▶ Exercises to complete:
A) In the text on 2014 tropical cyclones:
(i) Which basin was the most active in 2014, and how many named systems did it document?
(ii) What was the combined accumulated cyclone energy index for the seven basins, as calculated by Colorado State University?
(iii) How much damage did Typhoon Rammasun cause?
B) Could you carry on the text about the 2014 tropical cyclones, starting after its last sentence?

──────── Text passage

During 2014, tropical cyclones formed within seven different tropical cyclone basins, located within various parts of the Atlantic, Pacific and Indian Oceans. During the year, a total of 117 tropical cyclones had formed this year to date. 79 tropical cyclones had been named by either a Regional Specialized Meteorological Center (RSMC) or a Tropical Cyclone Warning Center (TCWC). The most active basin in 2014 was the Western Pacific, which documented 23 named systems, while the Eastern Pacific, despite only amounting to 22 named systems, was its basin's most active since 1992. Conversely, both the North Atlantic hurricane and North Indian Ocean cyclone had a below average season numbering 9 and 3, respectively. Activity across the southern hemisphere's three basins—South-West Indian, Australian, and South Pacific—was spread evenly, with each region recording seven named storms apiece. So far, 26 Category 3 tropical cyclones formed, including ten Category 5 tropical cyclones in the year, becoming as the third-most intense tropical cyclone activity on record, only behind with 1997 and 2018. The accumulated cyclone energy (ACE) index for the 2014 (seven basins combined), as calculated by Colorado State University (CSU) was 724 units.

The strongest of these tropical cyclones was Typhoon Vongfong, which strengthened to a minimum barometric pressure of 900 mbar (hPa; 900 mbar) before striking the east coast of Japan. The costliest and deadliest tropical cyclone in 2014 was Typhoon Rammasun, which struck China in July, causing US$8.08 billion in damage. Rammasun killed 222 people; 106 in Philippines, 88 in China and 28 in Vietnam.

────────────────
──────── Available data

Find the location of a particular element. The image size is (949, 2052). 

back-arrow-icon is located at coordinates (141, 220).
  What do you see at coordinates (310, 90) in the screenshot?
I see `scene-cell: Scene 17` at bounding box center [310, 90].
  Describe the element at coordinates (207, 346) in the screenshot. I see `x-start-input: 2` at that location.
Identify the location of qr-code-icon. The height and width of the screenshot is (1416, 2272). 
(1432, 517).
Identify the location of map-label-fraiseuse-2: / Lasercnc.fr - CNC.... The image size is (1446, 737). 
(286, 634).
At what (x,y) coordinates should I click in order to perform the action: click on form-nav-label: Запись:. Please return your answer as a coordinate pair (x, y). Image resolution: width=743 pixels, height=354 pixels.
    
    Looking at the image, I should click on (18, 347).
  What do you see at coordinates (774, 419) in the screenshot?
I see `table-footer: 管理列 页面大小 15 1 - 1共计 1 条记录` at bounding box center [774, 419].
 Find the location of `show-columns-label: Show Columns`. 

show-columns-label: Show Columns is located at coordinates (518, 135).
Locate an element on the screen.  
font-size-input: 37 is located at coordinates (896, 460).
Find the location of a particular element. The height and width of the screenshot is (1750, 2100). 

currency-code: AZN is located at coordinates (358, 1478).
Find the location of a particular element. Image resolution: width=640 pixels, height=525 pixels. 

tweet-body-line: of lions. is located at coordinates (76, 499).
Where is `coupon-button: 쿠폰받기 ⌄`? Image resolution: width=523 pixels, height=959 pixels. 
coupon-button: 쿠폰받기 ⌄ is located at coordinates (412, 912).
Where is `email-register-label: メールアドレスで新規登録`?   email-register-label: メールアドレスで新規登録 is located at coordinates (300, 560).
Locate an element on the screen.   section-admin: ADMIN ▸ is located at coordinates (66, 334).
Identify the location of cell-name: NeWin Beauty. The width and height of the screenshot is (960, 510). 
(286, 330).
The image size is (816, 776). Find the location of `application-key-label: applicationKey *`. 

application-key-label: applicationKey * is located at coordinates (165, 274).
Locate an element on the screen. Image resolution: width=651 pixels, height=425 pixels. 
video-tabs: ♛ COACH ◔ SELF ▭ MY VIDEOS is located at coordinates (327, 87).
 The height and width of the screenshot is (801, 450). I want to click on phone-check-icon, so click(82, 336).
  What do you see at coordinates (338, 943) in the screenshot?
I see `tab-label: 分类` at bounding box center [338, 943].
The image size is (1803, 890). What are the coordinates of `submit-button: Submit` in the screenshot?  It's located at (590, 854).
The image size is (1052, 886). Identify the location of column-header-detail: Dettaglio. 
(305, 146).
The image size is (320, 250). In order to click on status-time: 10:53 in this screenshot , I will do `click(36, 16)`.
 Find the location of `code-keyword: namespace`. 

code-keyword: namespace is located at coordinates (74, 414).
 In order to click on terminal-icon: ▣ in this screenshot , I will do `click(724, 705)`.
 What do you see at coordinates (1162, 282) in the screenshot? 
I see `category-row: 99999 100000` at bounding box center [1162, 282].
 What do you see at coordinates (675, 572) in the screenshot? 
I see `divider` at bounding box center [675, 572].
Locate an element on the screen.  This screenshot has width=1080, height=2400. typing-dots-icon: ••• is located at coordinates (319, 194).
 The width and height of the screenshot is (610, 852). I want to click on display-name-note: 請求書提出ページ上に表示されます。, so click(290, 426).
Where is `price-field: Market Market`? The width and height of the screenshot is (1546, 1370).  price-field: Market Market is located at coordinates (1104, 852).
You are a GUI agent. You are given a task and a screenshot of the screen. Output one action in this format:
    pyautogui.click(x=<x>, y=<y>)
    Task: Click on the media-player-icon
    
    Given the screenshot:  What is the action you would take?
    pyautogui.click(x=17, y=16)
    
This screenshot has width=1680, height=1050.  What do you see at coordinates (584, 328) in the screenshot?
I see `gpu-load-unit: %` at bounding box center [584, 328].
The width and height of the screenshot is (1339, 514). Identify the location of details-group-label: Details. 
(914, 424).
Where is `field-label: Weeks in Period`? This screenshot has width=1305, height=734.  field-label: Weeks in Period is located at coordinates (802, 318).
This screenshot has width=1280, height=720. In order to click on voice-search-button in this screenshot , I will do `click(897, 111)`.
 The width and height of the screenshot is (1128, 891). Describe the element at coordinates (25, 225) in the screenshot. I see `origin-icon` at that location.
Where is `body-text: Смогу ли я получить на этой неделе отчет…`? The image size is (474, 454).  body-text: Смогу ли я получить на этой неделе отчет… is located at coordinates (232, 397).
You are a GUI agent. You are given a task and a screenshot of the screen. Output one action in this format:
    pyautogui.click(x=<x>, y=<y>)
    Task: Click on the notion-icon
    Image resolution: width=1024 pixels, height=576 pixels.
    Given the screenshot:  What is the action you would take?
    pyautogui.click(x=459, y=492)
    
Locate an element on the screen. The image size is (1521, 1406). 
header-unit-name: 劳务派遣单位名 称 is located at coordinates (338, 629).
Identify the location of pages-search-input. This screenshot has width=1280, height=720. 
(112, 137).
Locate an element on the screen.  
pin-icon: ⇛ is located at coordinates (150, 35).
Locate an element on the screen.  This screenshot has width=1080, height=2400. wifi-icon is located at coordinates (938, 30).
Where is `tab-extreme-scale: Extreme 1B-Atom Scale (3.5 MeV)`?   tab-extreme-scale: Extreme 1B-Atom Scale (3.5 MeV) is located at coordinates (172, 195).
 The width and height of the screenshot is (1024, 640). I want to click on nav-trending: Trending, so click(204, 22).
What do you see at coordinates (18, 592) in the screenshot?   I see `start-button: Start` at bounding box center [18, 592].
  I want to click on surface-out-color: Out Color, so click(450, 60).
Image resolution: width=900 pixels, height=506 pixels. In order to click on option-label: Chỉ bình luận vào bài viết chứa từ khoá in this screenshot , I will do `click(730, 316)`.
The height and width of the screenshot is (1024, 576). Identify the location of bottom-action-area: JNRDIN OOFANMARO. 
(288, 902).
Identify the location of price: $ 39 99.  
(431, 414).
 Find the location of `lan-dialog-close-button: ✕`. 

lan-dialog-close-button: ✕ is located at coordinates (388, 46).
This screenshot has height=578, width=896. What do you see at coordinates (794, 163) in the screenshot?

────────────────

▶ Answers given:
A)
(i) The Western Pacific, with 23 named systems.
(ii) 724 units.
(iii) US$8.08 billion.

B)
==Global atmospheric and hydrological conditions==

During January 2014, after surveying various climate models, the World Meteorological Organization warned that there was an enhanced possibility of a weak El Niño event happening during 2014. Over the next few months the climate of the Pacific Ocean started to exhibit features that suggested the impending onset of an El Niño event. Over the ocean, these features included: a rapid fall of the sea level in western Micronesia, as well as a large area of enhanced sea surface temperatures that were present at low latitudes near the International Date Line. In the atmosphere these features included persistent westerly winds at equatorial latitudes, which were displaced eastwards towards the Marshall Islands. A large area of atmospheric convection was present at a low latitude near the International Date Line, in association with the development of an unusual amount of early season tropical cyclones near the Marshall Islands. As a result of some of these conditions, an El Niño Watch was issued by the United States Climate Prediction Center (NOAA's CPC) and the International Research Institute for Climate and Society within their March 2014 diagnostic discussion.

Over the next few months, the atmosphere failed to respond in order to reinforce the developing El Niño, with the monsoon trough remaining weak and tropical cyclone activity slowing, while no episodes of strong westerly winds at a low latitude occurred. Some of the oceanic indicators of El Niño also failed to develop further, with a cooling of sea and sub surface temperatures over the tropical Pacific occurring. However, by the end of 2014, several of the El Niño indexes that were used to judge the state of the ENSO state, indicated that weak El Niño conditions had developed over the Pacific Ocean. As a result, a few of the international meteorological agencies, including the Japan Meteorological Agency and the Hong Kong Observatory reported that an El Niño event had developed during 2014, while others such as the Fiji Meteorological Service considered 2014 to be a near miss. At this time it was thought that the ENSO state would continue to hover at the borderline El Niño conditions, before easing back into neutral ENSO conditions.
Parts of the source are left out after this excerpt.